Would you transcribe the listing exactly as it stands, minus any images?
---------- Materials provided
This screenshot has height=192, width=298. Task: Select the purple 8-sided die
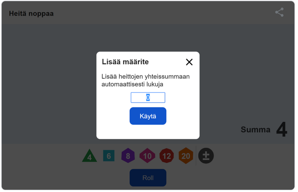[128, 156]
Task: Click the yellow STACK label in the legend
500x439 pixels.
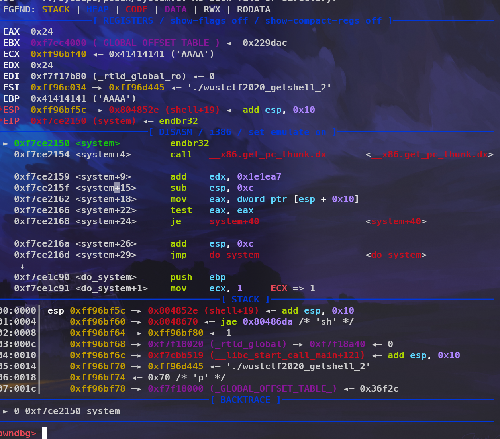Action: point(56,10)
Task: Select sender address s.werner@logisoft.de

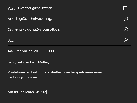Action: coord(35,8)
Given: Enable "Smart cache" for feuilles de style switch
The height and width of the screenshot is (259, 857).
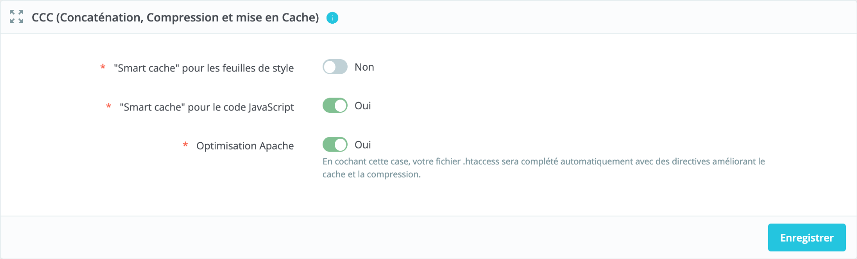Looking at the screenshot, I should [x=335, y=67].
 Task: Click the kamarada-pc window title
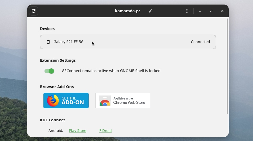(128, 11)
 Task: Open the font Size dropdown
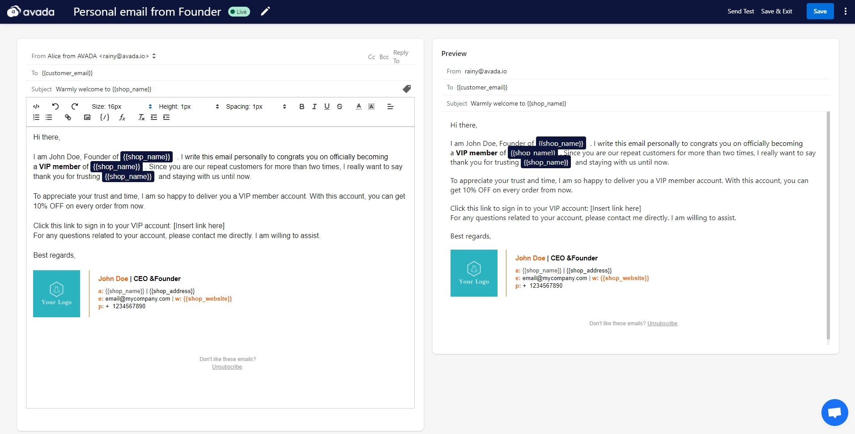[122, 106]
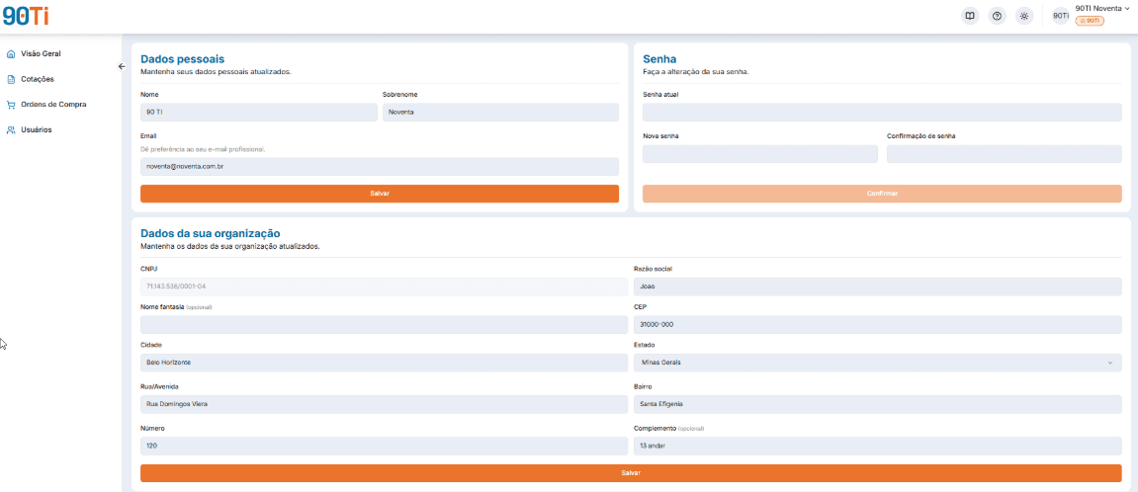This screenshot has width=1138, height=492.
Task: Go to the Cotações page
Action: 37,79
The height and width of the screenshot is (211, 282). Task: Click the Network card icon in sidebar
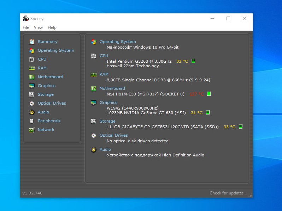(x=32, y=130)
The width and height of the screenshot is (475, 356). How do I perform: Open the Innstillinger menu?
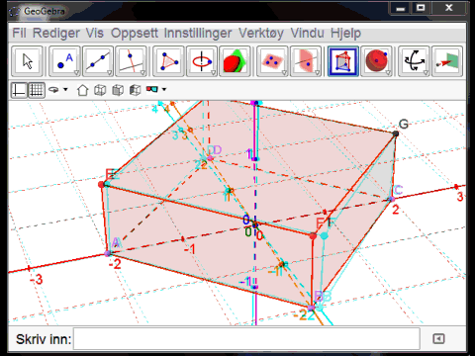coord(198,33)
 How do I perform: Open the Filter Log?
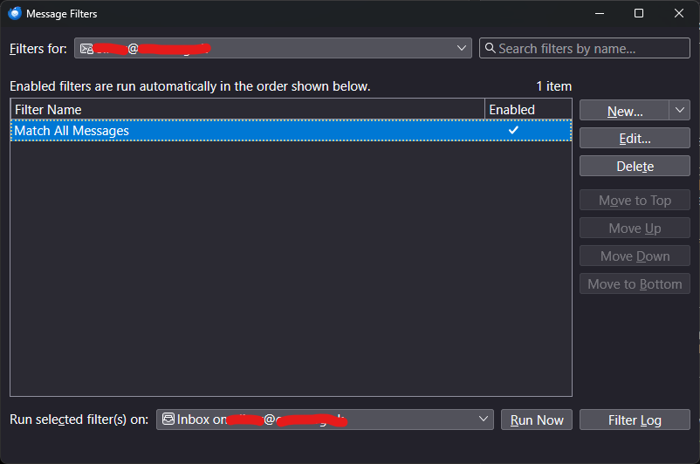pyautogui.click(x=635, y=420)
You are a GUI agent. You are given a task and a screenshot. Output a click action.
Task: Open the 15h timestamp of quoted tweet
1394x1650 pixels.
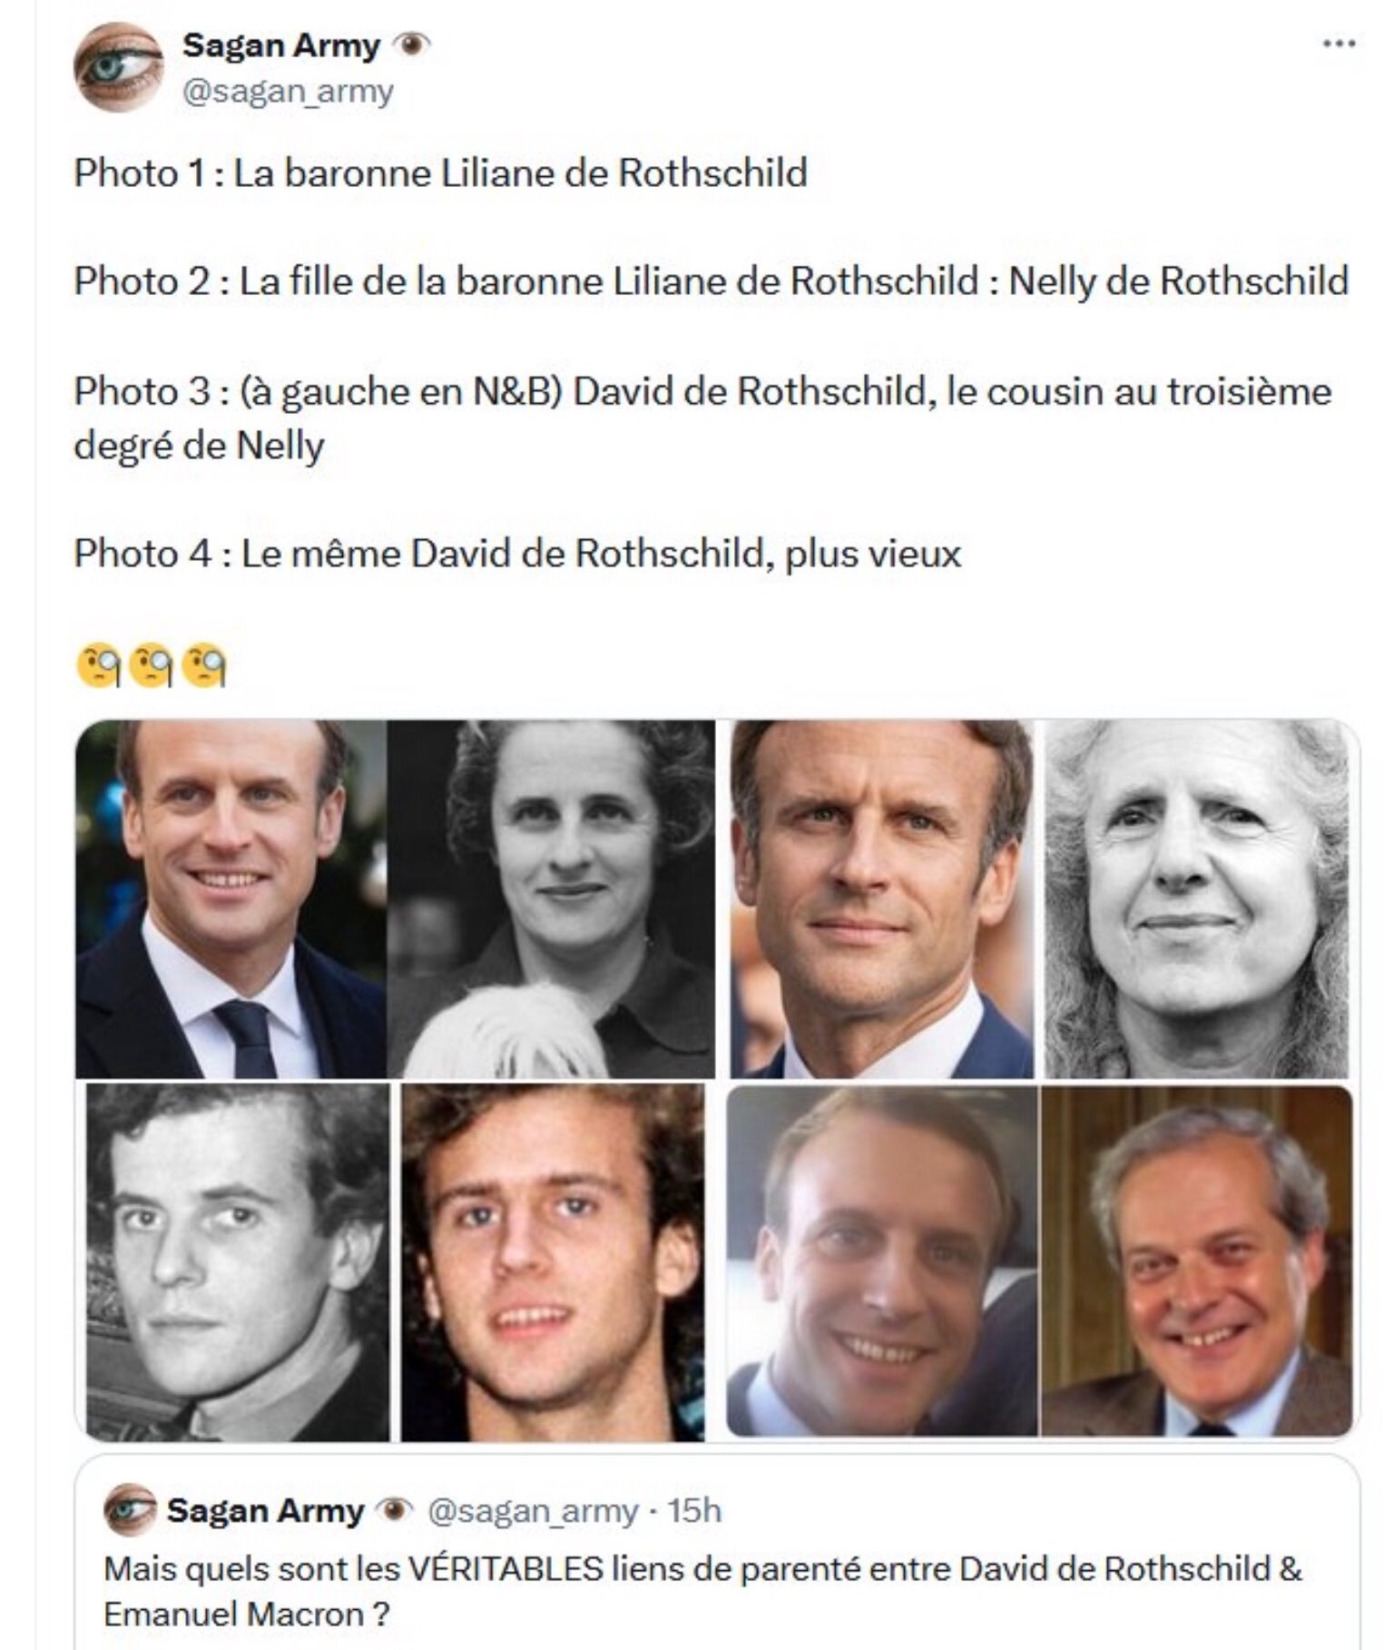pyautogui.click(x=694, y=1510)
--------------------
● **Exercise answer**
This screenshot has height=192, width=298. Task: Select the purple 8-sided die
[128, 156]
Task: Click the yellow STACK label in the legend
500x439 pixels.
Action: point(56,10)
Task: Select sender address s.werner@logisoft.de

Action: coord(35,8)
Given: Enable "Smart cache" for feuilles de style switch
The height and width of the screenshot is (259, 857).
Looking at the screenshot, I should [x=335, y=67].
 Task: Click the kamarada-pc window title
(128, 11)
 Task: Open the font Size dropdown
[122, 106]
This screenshot has width=1138, height=492.
Task: Go to the Cotações page
Action: 37,79
The height and width of the screenshot is (211, 282). Task: Click the Network card icon in sidebar
(x=32, y=130)
The width and height of the screenshot is (475, 356). How do I perform: Open the Innstillinger menu?
coord(198,33)
 How do I perform: Open the Filter Log?
pyautogui.click(x=635, y=420)
You are a GUI agent. You are given a task and a screenshot. Output a click action.
Task: Open the 15h timestamp of quoted tweet
1394x1650 pixels.
pyautogui.click(x=694, y=1510)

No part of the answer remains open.